A key point of disappointment with today’s announcement for those of us with Capital One cards already is that Capital One does not seem to readily offer product changes. While I’ve written before about the ability for some to “upgrade” cards online (I was able to product change an old nondescript card to a Venture card online), there isn’t a widespread ability to product change. My wife has an old VentureOne card that never gets used and she would love to be able to switch that to a SavorOne card now, but I don’t expect that it will be possible (to be clear, it might be possible, but it’s not like with most issuers where you can be reasonably confident that a product change will be no big deal). With Capital One, product changes seem to be possible for some but not most. That’s too bad. I’ve love to see the ability to easily product change an existing Capital One card to the Savor or SavorOne card now that those cards feature these new bonuses.
In short, I don’t expect to see a change here, but I’d love to be wrong.

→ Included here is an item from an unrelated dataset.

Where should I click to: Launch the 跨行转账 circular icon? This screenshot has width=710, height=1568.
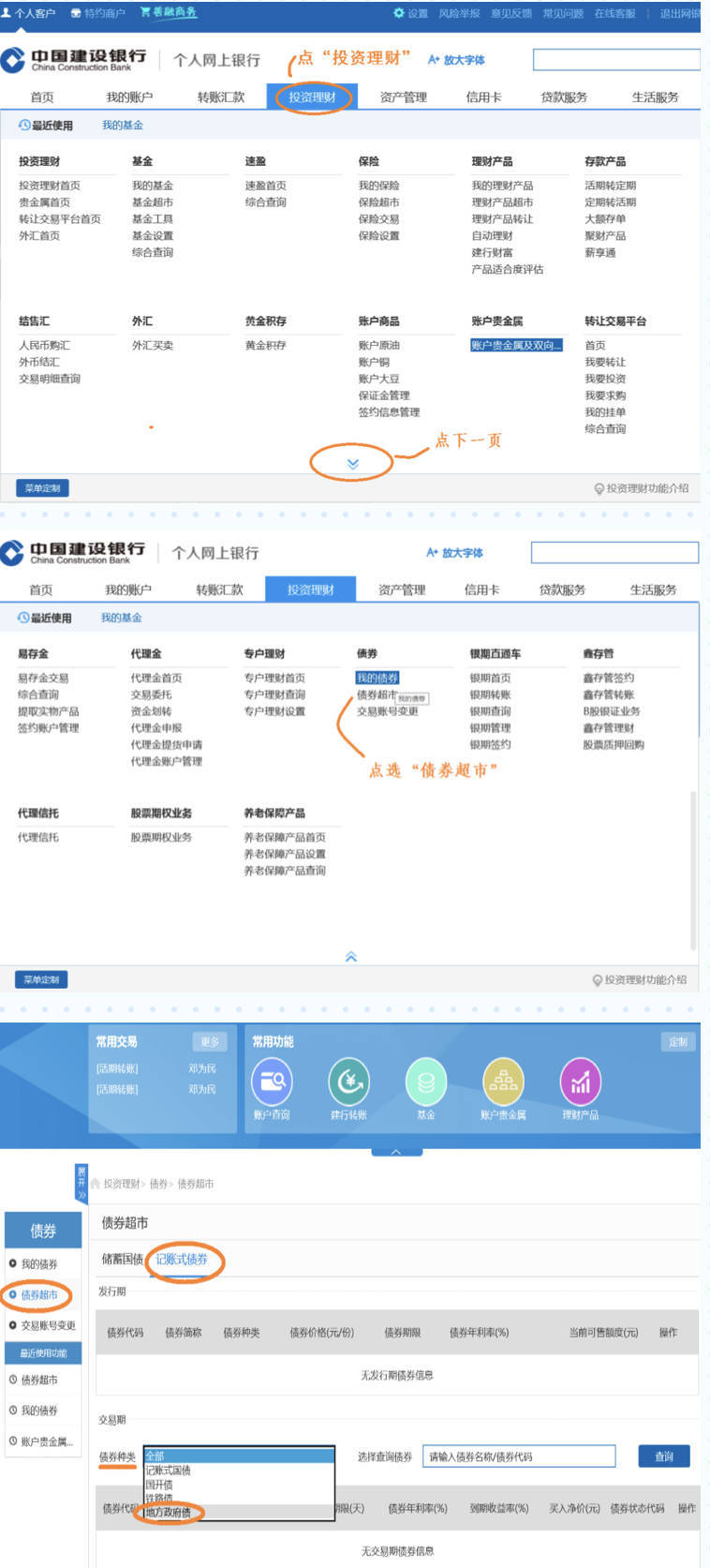pyautogui.click(x=348, y=1082)
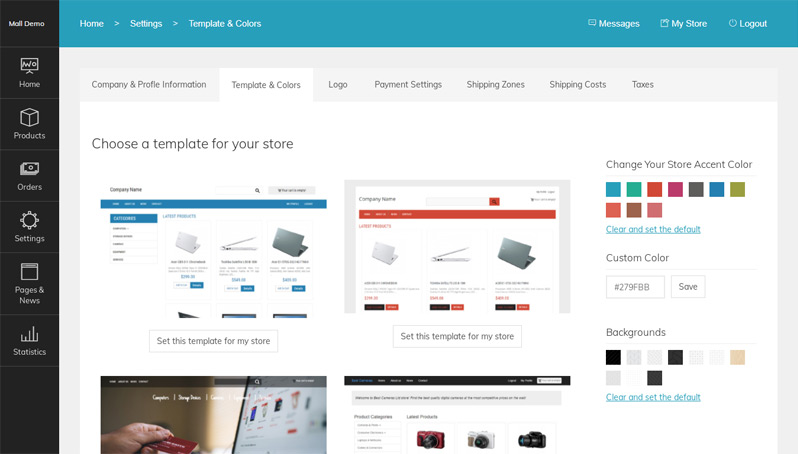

Capital One has come out swinging again. Just a few years ago, they weren’t more than an afterthought in the credit card rewards universe. They have rapidly worked to change that position, first with the addition of transfer partners, then with new partner additions, and recently with 1:1 transfers added to key partners. Now with the Savor and SavorOne cards offering solid return on grocery spend, no foreign transaction fees, and the ability to combine rewards across your cards and with other cardholders, Capital One continues making a case for being considered as a major player in the rewards realm. It is unfortunate that more people haven’t been successful in getting approved for Capital One cards because I think that Capital One has a lot to offer and could be a primary rewards program if their cards were more accessible to those people who are most enthusiastic about credit card rewards. Indeed, I think those folks could be better ambassadors of their products than TV celebrities — particularly in an era where so many are cutting the cord as for issuers to be debuting streaming bonuses with fanfare.